Building communication was the aim behind a multi-agency emergency response training exercise hosted recently by the 150 Mile Volunteer Fire Department.
Senior Captain Conrad Turcotte organized the event, inviting the RCMP, B.C. Emergency Health Services, Central Cariboo Search and Rescue and the Miocene Volunteer Fire Dept.
“It’s difficult if it’s a strange group of people that show up at an emergency that you’ve never seen before and you have to work with them,” Turcotte said.
The scenario involved a two-vehicle collision. One SUV was on its side with three injured teenagers inside, another vehicle was upright with two teenagers inside, and two had fled the scene and were hiding in a nearby building.
While Turcotte asked Rose Lake Miocene 4-H club members to pose as patients and witnesses for the scenario and makeup artist Kristen Foote to enhance the scene, he hadn’t ordered the snowy conditions which made the scenario that much more realistic.
CCSAR’s portable LED battery-powered lighting proved to be instrumental for the dark conditions.
Read more: VIDEO: 150 Mile Volunteer Fire Dept. hosts all-agency emergency response training exercise
Turcotte said 150 Mile VFD started doing the sessions so that all the command people would start to work together.
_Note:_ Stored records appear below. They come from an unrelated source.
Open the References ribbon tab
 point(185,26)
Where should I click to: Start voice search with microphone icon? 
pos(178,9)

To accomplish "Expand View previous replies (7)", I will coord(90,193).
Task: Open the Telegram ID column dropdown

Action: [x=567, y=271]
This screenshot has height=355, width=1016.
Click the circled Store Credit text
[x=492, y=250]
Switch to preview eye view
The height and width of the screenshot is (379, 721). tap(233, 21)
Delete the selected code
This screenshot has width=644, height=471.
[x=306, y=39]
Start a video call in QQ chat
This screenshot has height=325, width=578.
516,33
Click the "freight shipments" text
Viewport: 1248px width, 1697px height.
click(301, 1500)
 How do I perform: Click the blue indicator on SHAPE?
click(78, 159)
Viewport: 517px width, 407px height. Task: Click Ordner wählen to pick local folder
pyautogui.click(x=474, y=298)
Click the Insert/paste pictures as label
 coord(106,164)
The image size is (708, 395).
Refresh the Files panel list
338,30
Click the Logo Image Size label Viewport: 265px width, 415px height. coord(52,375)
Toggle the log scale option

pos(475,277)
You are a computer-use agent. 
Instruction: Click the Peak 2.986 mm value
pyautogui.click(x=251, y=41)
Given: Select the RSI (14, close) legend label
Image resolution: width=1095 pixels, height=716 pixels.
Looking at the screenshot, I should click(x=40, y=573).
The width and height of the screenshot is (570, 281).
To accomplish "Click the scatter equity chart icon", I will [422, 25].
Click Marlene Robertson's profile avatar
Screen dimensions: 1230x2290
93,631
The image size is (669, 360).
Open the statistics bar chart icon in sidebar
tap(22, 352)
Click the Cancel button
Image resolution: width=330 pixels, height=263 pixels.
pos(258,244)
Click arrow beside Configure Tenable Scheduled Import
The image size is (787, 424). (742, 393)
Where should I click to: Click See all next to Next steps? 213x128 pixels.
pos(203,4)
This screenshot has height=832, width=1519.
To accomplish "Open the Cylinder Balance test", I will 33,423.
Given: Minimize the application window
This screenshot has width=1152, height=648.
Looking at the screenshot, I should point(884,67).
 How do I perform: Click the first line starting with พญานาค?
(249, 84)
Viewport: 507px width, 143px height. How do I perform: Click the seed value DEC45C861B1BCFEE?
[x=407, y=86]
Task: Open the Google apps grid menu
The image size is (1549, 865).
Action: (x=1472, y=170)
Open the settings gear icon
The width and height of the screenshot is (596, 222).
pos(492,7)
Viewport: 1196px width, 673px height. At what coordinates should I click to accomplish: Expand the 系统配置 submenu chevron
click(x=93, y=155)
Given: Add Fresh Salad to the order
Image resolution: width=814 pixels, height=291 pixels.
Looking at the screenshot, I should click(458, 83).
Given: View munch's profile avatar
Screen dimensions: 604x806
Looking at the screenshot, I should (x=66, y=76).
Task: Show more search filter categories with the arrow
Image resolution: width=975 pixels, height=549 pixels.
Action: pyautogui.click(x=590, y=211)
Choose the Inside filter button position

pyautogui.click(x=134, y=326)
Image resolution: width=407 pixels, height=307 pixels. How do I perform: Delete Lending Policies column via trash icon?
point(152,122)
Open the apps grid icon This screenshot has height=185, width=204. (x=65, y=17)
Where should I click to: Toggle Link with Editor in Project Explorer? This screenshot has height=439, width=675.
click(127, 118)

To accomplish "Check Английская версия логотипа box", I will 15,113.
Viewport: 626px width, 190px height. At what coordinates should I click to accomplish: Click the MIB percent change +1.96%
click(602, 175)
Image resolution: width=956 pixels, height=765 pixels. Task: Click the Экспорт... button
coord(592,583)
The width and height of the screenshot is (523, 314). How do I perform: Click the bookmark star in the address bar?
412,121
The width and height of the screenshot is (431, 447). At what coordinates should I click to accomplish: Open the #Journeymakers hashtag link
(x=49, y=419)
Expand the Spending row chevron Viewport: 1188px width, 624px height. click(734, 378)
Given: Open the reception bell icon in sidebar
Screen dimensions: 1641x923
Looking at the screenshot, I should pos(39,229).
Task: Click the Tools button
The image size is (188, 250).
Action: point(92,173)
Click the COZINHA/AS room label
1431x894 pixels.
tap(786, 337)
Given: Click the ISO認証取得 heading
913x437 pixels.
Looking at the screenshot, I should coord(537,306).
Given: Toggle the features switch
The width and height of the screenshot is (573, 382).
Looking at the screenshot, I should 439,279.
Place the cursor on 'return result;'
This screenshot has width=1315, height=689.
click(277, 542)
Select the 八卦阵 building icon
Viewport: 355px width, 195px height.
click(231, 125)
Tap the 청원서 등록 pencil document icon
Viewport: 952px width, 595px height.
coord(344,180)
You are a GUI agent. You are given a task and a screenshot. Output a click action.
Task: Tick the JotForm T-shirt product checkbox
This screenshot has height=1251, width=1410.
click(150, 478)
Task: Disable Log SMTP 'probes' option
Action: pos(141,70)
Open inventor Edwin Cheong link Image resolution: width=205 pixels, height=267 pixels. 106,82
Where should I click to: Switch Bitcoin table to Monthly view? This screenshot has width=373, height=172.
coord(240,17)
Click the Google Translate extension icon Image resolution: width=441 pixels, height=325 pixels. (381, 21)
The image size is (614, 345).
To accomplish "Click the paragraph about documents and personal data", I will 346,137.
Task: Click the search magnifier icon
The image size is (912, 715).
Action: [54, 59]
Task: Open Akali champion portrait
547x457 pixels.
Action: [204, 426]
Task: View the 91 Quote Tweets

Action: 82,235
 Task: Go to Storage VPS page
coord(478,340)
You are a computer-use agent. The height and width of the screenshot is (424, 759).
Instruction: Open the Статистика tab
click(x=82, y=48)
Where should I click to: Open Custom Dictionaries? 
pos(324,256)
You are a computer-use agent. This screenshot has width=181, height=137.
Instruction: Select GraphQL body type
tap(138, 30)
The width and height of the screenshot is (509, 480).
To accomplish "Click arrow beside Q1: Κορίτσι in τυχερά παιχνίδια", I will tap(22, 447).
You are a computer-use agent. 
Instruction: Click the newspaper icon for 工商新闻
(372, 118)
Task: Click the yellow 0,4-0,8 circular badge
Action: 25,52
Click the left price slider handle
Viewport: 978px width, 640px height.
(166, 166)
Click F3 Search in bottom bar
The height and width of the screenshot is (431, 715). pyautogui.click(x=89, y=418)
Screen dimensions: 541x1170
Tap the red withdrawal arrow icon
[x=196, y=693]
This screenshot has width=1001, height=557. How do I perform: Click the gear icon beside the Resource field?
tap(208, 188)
“150 is really easy because we have good communication with the RCMP, ambulance and search and rescue,” Turcotte said.
Amber Nehring, a 4-H parent, said club members have participated in the past.
“It is a good exercise for learning drivers to participate in,” she said.
During a debriefing after the 90-minute exercise, Deputy Chief Paul McCarthy said he saw good communication during the exercise.
When McCarthy asked the youth if they were treated as patients with respect and dignity, they all answered “yes.”
McCarthy said during 9/11 in New York, 340 firefighters died and less than 100 police officers died.
“You know why? Because as the firefighters were going in the police were getting radio confirmation that the buildings were going to collapse. They never told that to the firefighters. The police had the intel.”
McCarthy said the 150 Mile FVD has also started doing a few minutes of stretching after attending calls.
“They say if you don’t eliminate that stress, it compounds it and it becomes a four-lane highway instead of pathway in the brain.”
Fire Chief Stan McCarthy said especially after “bad” calls the stretching is proving to be very effective.
“You wouldn’t believe how much it relieves you. I was just amazed. It really works.”